[Exercise text — start]

I soon found out that the previous teacher had done a very poor job. None of the children could even spell the simplest words. As at the previous school I had only the second to seventh grades. There were 17 children in all. But all the children were cooperative. I followed the same procedure as before with holidays. To help with their studies, I required each student to make corrections on papers handed back by looking up the correct answer in their textbook. Written papers and tests in all the rural schools were graded by percentages. A grade of 75 was passing, 60 was failing, and 100 of course meant perfect.

Traveling to Round Grove was different than to Pleasant Hill, Going 4 miles East on Highway 9 was OK in all weathers. But the two miles North to the school meant going on a dirt road. If it was raining there was danger of getting stuck in the mud. If you should get stuck, you would have to go to the nearest farmhouse and pay to have the farmer pull you out. In winter there was no snow plow service to clear the road. The first winter when the North road was blocked I rented a room in a farmhouse across from the school. The second winter I walked the two miles North on skis. This meant getting up about 5 o'clock. Once I even tried to go through the woods catty-cornered from Riceville wearing snowshoes. I almost didn't make it since the snow was not packed for using snowshoes. The second school year found the weather colder than the year before. One day in January 1937 the weather was 40 degrees below zero in the daytime. Because of the humid wind chill factor, 40 degrees below in Iowa was colder than I found a few years later at 60 below in Alaska, where there was a dry cold.

[Exercise text — finish]
[Material provided — start]

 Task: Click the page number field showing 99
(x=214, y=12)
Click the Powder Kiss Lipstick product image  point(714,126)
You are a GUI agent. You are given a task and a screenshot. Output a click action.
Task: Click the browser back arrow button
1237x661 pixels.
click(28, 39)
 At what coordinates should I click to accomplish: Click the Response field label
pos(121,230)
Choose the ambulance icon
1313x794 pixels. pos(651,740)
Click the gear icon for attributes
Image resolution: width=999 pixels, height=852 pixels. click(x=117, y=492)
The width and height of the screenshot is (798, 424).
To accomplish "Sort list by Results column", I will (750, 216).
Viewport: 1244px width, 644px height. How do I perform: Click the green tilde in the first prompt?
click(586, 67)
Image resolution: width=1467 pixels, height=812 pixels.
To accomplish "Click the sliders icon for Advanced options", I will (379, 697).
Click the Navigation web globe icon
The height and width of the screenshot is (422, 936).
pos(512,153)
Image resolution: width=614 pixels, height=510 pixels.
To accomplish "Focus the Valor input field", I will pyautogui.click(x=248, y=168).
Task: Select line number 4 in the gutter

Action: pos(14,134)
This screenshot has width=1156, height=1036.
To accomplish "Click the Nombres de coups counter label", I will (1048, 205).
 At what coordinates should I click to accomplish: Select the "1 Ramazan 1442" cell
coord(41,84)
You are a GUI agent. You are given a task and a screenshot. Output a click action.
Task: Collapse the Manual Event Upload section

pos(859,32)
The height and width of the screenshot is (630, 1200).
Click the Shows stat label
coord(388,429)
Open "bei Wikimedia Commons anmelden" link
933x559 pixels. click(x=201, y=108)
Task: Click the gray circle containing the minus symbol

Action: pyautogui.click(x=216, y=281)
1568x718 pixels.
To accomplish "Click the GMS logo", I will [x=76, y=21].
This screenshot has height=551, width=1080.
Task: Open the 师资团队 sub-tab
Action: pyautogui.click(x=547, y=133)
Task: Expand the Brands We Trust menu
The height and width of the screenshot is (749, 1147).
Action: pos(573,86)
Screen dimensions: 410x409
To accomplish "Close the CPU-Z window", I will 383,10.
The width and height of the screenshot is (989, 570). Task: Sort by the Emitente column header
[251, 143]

[Material provided — finish]

Required actions ->
a) Decide whether each statement below agrees with the rural school account. Answer yes or no for each and quote the words from the account that decide it.
(i) The school had 17 children in all.
(ii) A grade of 60 counted as passing.
(iii) During the first winter, the writer reached the school by walking two miles north on skis.
b) Reproduce the stretch of the rural school account from "I soon found" through "course meant perfect.", word for word.
c) Extend the rural school account from its last sentence onward.

Answers by item number ->
a)
(i) Yes: "There were 17 children in all."
(ii) No: "A grade of 75 was passing, 60 was failing, and 100 of course meant perfect."
(iii) No: "The first winter when the North road was blocked I rented a room in a farmhouse across from the school."

b)
I soon found out that the previous teacher had done a very poor job. None of the children could even spell the simplest words. As at the previous school I had only the second to seventh grades. There were 17 children in all. But all the children were cooperative. I followed the same procedure as before with holidays. To help with their studies, I required each student to make corrections on papers handed back by looking up the correct answer in their textbook. Written papers and tests in all the rural schools were graded by percentages. A grade of 75 was passing, 60 was failing, and 100 of course meant perfect.

c)
In the first three years I taught school, I attended Summer sessions at Iowa State Teachers College at Cedar Falls, Iowa. I rented a room and ate at restaurants. I took courses in further teacher training in a variety of subjects and added a course in philosophy.

Since the Summer Teachers College sessions took up only half of the Summer vacation, I went to work on farms doing farm labor. I learned how to harness and drive horses in a team to pull a hay wagon. I learned how to handle a scythe to cut grass for hay or to cut ripened oats to be bundled and stacked before being threshed. On some farms with machinery the hay was cut and bundled into bales. The oats would be cut and bundled but had to be stacked to ripen and then later threshed. In the process of threshing oats, a number of farmers making up a threshing ring would go from one farm to another to thresh oats. Each farmer with his team of horses and hay wagon would then go out into the field and use a pitchfork to throw the oat bundles into the wagon. When the wagon was full, the wagon driver would drive alongside the threshing machine, get on top of the wagon and pitch the oat bundles into the machine. After all the harvest had been threshed there would be a threshers dinner prepared by the farmers wives and everybody would eat their fill. Hence a Threshers Dinner is a banquet!